The district court, following the Sixth Circuit's decision in Sierra Club v. Korleski, dismissed the third-party complaint against EPA for lack of subject matter jurisdiction, holding that "citizen suit provisions [like 42 U.S.C. § 7604(a)(1) in the Clean Air Act] only authorize claims that a regulated entity, and not a regulating agency, violated an emissions standard or limitation."7 

The Vinmar court first examined Bennett v. Spear, the Supreme Court decision upon which Korleski principally relied. In Bennett, the Court held that Congress did not intend the Secretary of the Interior's conduct in implementing or enforcing the Endangered Species Act (ESA) to be a "violation" within the meaning of the ESA's citizen suit provision.8 The Vinmar court then reached the same conclusion as the Sixth Circuit in Korleski, i.e., that the Clean Air Act does not authorize citizen suits against environmental regulators because the citizen suit provision in that Act is only a means by which parties may enforce against regulated parties, not the regulators themselves.9 But the Vinmar court extended the Sixth Circuit's reasoning to federal, not just state, regulators. Finally, the Vinmar court bolstered its restrictive interpretation of the Clean Air Act citizen suit provision by referencing other cases interpreting similar provisions, including the citizen suit provisions in the Comprehensive Environmental Response, Compensation, and Liability Act (CERCLA), the Toxic Substances Control Act (TSCA), and the Clean Water Act (CWA).10

Implications

Like the Sixth Circuit in Korleski, the Southern District of Texas rejected citizen plaintiff attacks on administrative decisions alleging that an agency acted contrary to its obligations under the Clean Air Act. But the Vinmar decision went a step further by expanding the Sixth Circuit's holding to federal agencies and to situations that do not raise the same federalism concerns as those emphasized in Korleski. The Vinmar court's reliance on other environmental citizen suit provisions also demonstrates that its (and the Korleski court's) restrictive interpretation of the Clean Air Act's citizen suit provision could, by analogy, strengthen governmental immunity from suits brought pursuant to similar citizen suit provisions in other statutes.

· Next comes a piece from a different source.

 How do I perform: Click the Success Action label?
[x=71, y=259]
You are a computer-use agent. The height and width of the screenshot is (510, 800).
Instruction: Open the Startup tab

1 See Pub. L. No. 109-58, § 1501, 119 Stat. 594 (codified at 42 U.S.C. § 7545(o)).

242 U.S.C. § 7545(o)(3)(B)(ii); see also id. § 7545(o)(1)(L); id.§ 7545(o)(2)(A)(i).

372 Fed. Reg. 23,900, 23,908-10 (May 1, 2007); see also 40 C.F.R. part 80, subpart M.

4See 72 Fed. Reg. at 23,909.

5 Theo Emery, Fraud Case Shows Holes in Exchange of Fuel Credits, N.Y. Times July 4, 2012, available at http://www.nytimes.com/2012/07/05/us/biofuel-fraud-case-shows-weak-spots-in-energy-credit-program.html.

642 U.S.C. § 7604(a)(1).

7 Vinmar Overseas, 2012 WL 3599786, at *9.

8See Bennett v. Spear, 520 U.S. 154, 173-74 (1997) (interpreting 16 U.S.C. § 1540(g)(1)).

9 Sierra Club v. Korleski, 681 F.3d 342, 344-53 (6th Cir. 2012).

10 See Benzman v. Whitman, 523 F.3d 119, 133-34 (2d Cir. 2008) (CERCLA); Physicians Comm. for Responsible Med. v. Johnson, 436 F.3d 326, 334-35 (2d Cir. 2006) (TSCA); Cross Timbers Concerned Citizens v. Saginaw, 991 F. Supp. 563, 566-68 (N.D. Tex. 1997) (CWA); Stewart v. Potts, 983 F. Supp. 678, 681-83 (S.D. Tex. 1997) (same).